Diagnosed in 1996, Pauline Miller keeps close watch on her blood sugar levels.
“It has progressed to being higher then what it should be but with the medicine and all it’s been controlled very good.”
The threat of serious complications was enough to catch her attention.
“Diabetes is a total body problem. Diabetics have more circulatory problems, die more often of cardiovascular complications like heart attacks and strokes, they have more kidney failure and they have more amputations,” says Dr. Sal Lacagnina, Vice President of Health and Wellness for Lee Memorial Health System.
Now early detection and proper treatment is paying off; lowering some common complications. A 2012 CDC study showed diabetic amputations went down 65% between 1996 and 2008. Vision problems were also lower, dropping from 24% in 1997 to 17% in 2010.
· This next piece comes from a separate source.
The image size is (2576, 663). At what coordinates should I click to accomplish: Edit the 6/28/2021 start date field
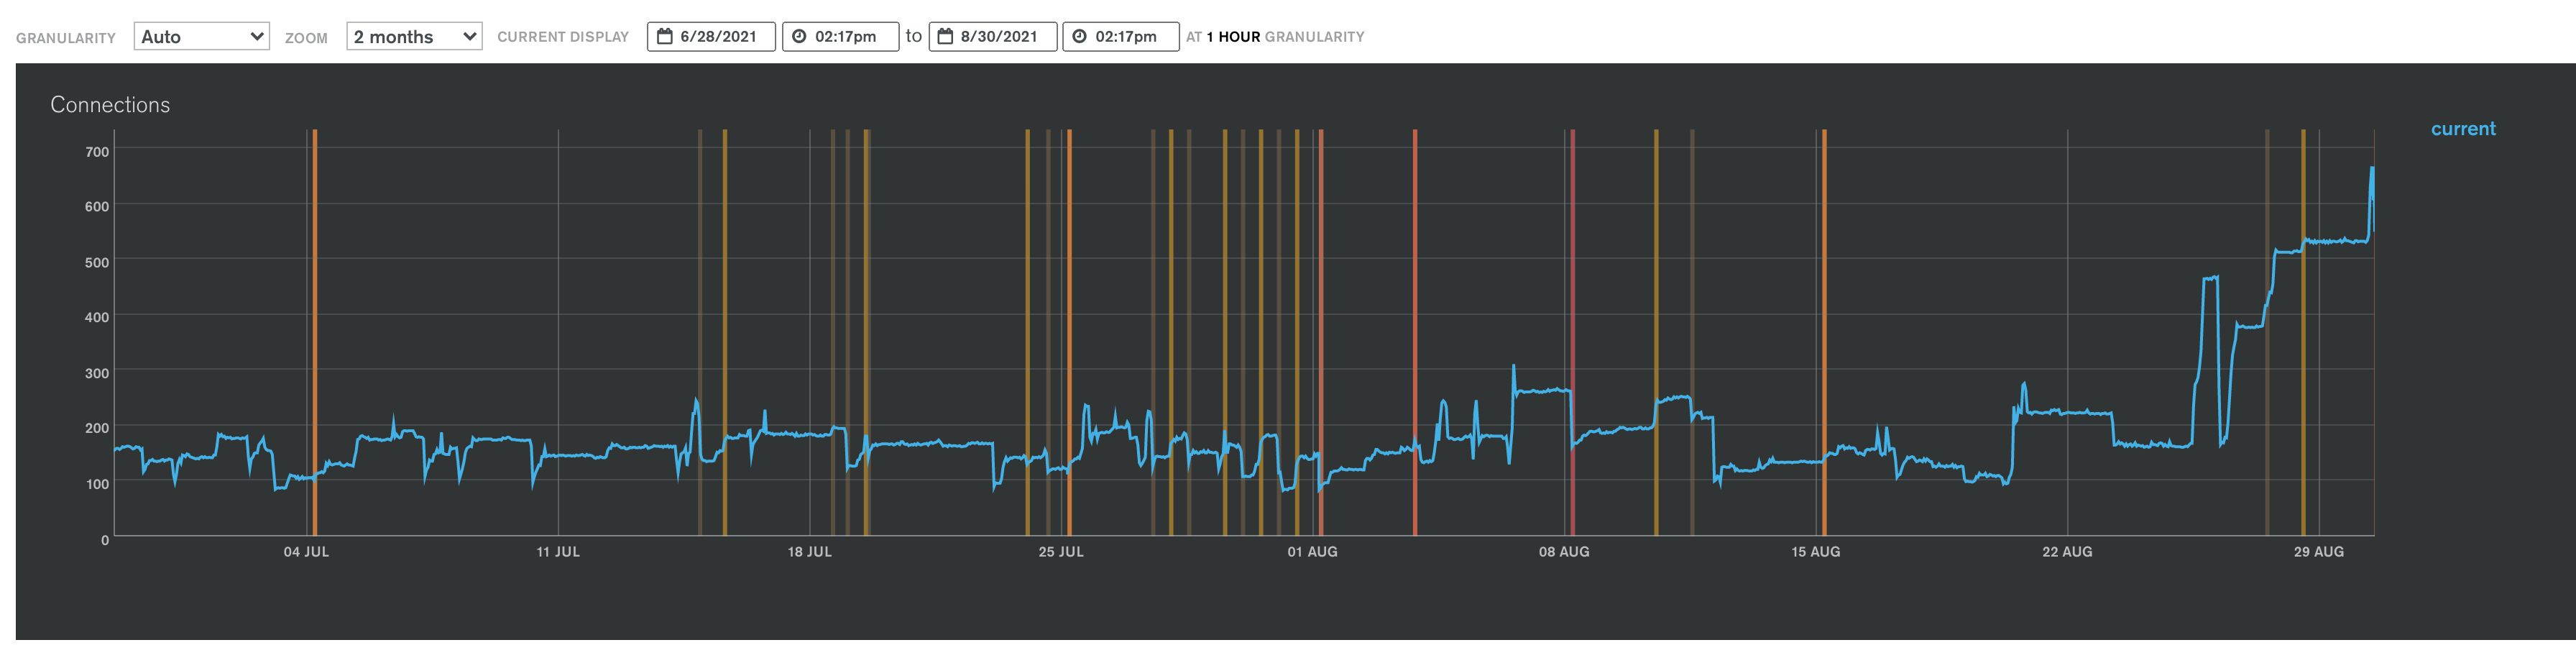pos(711,37)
There’s no cure for diabetes. Once you have it, you’ll have to manage it for the rest of your life. But people are learning that if they do it right they can enjoy a healthy life.
The health care provider really needs to sit down with the patient and say this is a check list of things that we really need to do to manage your diabetes well. These are the numbers you need for your blood sugar, your blood pressure, for your cholesterol. It really takes a lot of education,” says Dr. Lacagnina.
Educators with Lee Health Solutions teach people how to change their lifestyles.
“If you’re able to lose weight through exercise, following a healthy meal plan, you may be able to reduce the amount of medication that you’re taking,” says Sharon Krispinsky, a certified diabetes education with Lee Memorial Health System.
Pauline has gone 16 years without a major complication.
“There’s times when I really go to town and then when I take my sugar count it shows. So I know I better start behaving myself.”
Keeping their numbers low, people with diabetes are also lowering their risk of complications.